_Stored data entries_
• • • •

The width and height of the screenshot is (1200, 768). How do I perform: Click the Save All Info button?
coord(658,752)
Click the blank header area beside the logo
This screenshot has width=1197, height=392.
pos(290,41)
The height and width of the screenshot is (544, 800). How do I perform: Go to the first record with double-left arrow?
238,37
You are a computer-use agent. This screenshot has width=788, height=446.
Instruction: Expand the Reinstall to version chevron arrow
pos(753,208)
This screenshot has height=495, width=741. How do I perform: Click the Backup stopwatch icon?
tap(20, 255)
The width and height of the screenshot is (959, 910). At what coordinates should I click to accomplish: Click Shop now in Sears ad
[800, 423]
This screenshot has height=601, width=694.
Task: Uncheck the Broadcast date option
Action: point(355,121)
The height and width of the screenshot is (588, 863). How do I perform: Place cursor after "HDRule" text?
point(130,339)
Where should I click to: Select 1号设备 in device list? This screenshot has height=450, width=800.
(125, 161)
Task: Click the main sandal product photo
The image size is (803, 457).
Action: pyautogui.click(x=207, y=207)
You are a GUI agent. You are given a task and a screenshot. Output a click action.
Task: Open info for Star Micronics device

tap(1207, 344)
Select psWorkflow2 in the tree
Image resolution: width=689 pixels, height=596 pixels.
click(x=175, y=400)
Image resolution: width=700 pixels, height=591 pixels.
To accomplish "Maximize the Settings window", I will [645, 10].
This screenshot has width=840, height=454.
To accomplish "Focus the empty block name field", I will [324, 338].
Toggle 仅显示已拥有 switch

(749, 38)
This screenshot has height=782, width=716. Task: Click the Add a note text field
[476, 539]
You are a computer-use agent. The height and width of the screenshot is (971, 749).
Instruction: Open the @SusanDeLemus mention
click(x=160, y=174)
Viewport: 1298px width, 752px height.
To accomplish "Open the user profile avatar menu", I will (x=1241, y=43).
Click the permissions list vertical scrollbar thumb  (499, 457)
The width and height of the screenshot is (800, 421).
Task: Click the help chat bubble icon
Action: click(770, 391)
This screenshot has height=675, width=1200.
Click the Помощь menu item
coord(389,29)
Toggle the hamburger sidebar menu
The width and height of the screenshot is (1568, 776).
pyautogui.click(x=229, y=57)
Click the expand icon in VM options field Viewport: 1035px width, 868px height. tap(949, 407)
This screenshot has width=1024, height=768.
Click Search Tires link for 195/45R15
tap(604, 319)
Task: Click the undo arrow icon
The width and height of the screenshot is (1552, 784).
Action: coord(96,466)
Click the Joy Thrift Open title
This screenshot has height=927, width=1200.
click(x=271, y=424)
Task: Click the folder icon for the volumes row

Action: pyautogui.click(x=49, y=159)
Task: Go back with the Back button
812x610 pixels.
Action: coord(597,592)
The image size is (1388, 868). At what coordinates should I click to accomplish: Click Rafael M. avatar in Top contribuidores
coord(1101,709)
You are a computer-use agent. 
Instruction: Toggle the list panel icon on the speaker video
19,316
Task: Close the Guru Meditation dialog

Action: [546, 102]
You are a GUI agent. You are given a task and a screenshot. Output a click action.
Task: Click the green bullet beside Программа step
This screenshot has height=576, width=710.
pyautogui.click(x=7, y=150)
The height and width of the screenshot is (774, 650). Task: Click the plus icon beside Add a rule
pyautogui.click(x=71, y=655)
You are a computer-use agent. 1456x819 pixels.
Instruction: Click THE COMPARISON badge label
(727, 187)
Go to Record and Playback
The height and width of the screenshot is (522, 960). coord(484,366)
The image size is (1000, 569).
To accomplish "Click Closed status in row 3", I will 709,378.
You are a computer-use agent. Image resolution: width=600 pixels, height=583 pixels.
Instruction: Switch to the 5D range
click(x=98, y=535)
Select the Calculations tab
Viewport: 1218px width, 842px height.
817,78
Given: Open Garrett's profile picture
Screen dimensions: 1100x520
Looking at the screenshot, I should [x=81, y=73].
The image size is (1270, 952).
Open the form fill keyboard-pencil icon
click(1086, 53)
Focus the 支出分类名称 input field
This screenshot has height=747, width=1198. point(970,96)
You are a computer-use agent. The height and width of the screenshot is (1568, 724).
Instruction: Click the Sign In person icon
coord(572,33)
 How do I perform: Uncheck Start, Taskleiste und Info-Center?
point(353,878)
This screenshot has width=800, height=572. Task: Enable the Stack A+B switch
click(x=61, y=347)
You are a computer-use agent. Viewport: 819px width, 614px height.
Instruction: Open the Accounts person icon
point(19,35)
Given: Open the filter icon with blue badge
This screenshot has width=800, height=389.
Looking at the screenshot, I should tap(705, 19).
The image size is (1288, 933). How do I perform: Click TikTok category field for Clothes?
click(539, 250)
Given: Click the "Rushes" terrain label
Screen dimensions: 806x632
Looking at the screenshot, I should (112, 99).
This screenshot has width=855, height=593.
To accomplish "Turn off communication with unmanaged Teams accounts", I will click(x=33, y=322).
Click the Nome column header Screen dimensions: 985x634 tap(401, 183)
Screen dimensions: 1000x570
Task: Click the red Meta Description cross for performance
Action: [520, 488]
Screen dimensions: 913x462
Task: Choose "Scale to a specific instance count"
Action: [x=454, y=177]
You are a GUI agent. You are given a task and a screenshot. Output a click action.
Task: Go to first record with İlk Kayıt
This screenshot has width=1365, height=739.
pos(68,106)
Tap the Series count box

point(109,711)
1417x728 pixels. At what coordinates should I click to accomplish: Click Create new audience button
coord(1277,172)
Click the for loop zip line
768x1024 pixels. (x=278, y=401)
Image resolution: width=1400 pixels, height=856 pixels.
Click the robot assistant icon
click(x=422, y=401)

• • • •

_Your assignment_
Print every record exactly as written.

_Answer to this task_
The width and height of the screenshot is (1200, 768). How do I perform: Click the Save All Info button?
coord(658,752)
Click the blank header area beside the logo
This screenshot has width=1197, height=392.
pos(290,41)
The height and width of the screenshot is (544, 800). How do I perform: Go to the first record with double-left arrow?
238,37
You are a computer-use agent. This screenshot has width=788, height=446.
Instruction: Expand the Reinstall to version chevron arrow
pos(753,208)
This screenshot has height=495, width=741. How do I perform: Click the Backup stopwatch icon?
tap(20, 255)
The width and height of the screenshot is (959, 910). At what coordinates should I click to accomplish: Click Shop now in Sears ad
[800, 423]
This screenshot has height=601, width=694.
Task: Uncheck the Broadcast date option
Action: point(355,121)
The height and width of the screenshot is (588, 863). How do I perform: Place cursor after "HDRule" text?
point(130,339)
Where should I click to: Select 1号设备 in device list? This screenshot has height=450, width=800.
(125, 161)
Task: Click the main sandal product photo
The image size is (803, 457).
Action: pyautogui.click(x=207, y=207)
You are a GUI agent. You are given a task and a screenshot. Output a click action.
Task: Open info for Star Micronics device

tap(1207, 344)
Select psWorkflow2 in the tree
Image resolution: width=689 pixels, height=596 pixels.
click(x=175, y=400)
Image resolution: width=700 pixels, height=591 pixels.
To accomplish "Maximize the Settings window", I will [645, 10].
This screenshot has width=840, height=454.
To accomplish "Focus the empty block name field", I will [324, 338].
Toggle 仅显示已拥有 switch

(749, 38)
This screenshot has height=782, width=716. Task: Click the Add a note text field
[476, 539]
You are a computer-use agent. The height and width of the screenshot is (971, 749).
Instruction: Open the @SusanDeLemus mention
click(x=160, y=174)
Viewport: 1298px width, 752px height.
To accomplish "Open the user profile avatar menu", I will (x=1241, y=43).
Click the permissions list vertical scrollbar thumb  (499, 457)
The width and height of the screenshot is (800, 421).
Task: Click the help chat bubble icon
Action: click(770, 391)
This screenshot has height=675, width=1200.
Click the Помощь menu item
coord(389,29)
Toggle the hamburger sidebar menu
The width and height of the screenshot is (1568, 776).
pyautogui.click(x=229, y=57)
Click the expand icon in VM options field Viewport: 1035px width, 868px height. tap(949, 407)
This screenshot has width=1024, height=768.
Click Search Tires link for 195/45R15
tap(604, 319)
Task: Click the undo arrow icon
The width and height of the screenshot is (1552, 784).
Action: coord(96,466)
Click the Joy Thrift Open title
This screenshot has height=927, width=1200.
click(x=271, y=424)
Task: Click the folder icon for the volumes row

Action: pyautogui.click(x=49, y=159)
Task: Go back with the Back button
812x610 pixels.
Action: coord(597,592)
The image size is (1388, 868). At what coordinates should I click to accomplish: Click Rafael M. avatar in Top contribuidores
coord(1101,709)
You are a computer-use agent. 
Instruction: Toggle the list panel icon on the speaker video
19,316
Task: Close the Guru Meditation dialog

Action: [546, 102]
You are a GUI agent. You are given a task and a screenshot. Output a click action.
Task: Click the green bullet beside Программа step
This screenshot has height=576, width=710.
pyautogui.click(x=7, y=150)
The height and width of the screenshot is (774, 650). Task: Click the plus icon beside Add a rule
pyautogui.click(x=71, y=655)
You are a computer-use agent. 1456x819 pixels.
Instruction: Click THE COMPARISON badge label
(727, 187)
Go to Record and Playback
The height and width of the screenshot is (522, 960). coord(484,366)
The image size is (1000, 569).
To accomplish "Click Closed status in row 3", I will 709,378.
You are a computer-use agent. Image resolution: width=600 pixels, height=583 pixels.
Instruction: Switch to the 5D range
click(x=98, y=535)
Select the Calculations tab
Viewport: 1218px width, 842px height.
817,78
Given: Open Garrett's profile picture
Screen dimensions: 1100x520
Looking at the screenshot, I should [x=81, y=73].
The image size is (1270, 952).
Open the form fill keyboard-pencil icon
click(1086, 53)
Focus the 支出分类名称 input field
This screenshot has height=747, width=1198. point(970,96)
You are a computer-use agent. The height and width of the screenshot is (1568, 724).
Instruction: Click the Sign In person icon
coord(572,33)
 How do I perform: Uncheck Start, Taskleiste und Info-Center?
point(353,878)
This screenshot has width=800, height=572. Task: Enable the Stack A+B switch
click(x=61, y=347)
You are a computer-use agent. Viewport: 819px width, 614px height.
Instruction: Open the Accounts person icon
point(19,35)
Given: Open the filter icon with blue badge
This screenshot has width=800, height=389.
Looking at the screenshot, I should tap(705, 19).
The image size is (1288, 933). How do I perform: Click TikTok category field for Clothes?
click(539, 250)
Given: Click the "Rushes" terrain label
Screen dimensions: 806x632
Looking at the screenshot, I should (112, 99).
This screenshot has width=855, height=593.
To accomplish "Turn off communication with unmanaged Teams accounts", I will click(x=33, y=322).
Click the Nome column header Screen dimensions: 985x634 tap(401, 183)
Screen dimensions: 1000x570
Task: Click the red Meta Description cross for performance
Action: [520, 488]
Screen dimensions: 913x462
Task: Choose "Scale to a specific instance count"
Action: [x=454, y=177]
You are a GUI agent. You are given a task and a screenshot. Output a click action.
Task: Go to first record with İlk Kayıt
This screenshot has width=1365, height=739.
pos(68,106)
Tap the Series count box

point(109,711)
1417x728 pixels. At what coordinates should I click to accomplish: Click Create new audience button
coord(1277,172)
Click the for loop zip line
768x1024 pixels. (x=278, y=401)
Image resolution: width=1400 pixels, height=856 pixels.
Click the robot assistant icon
click(x=422, y=401)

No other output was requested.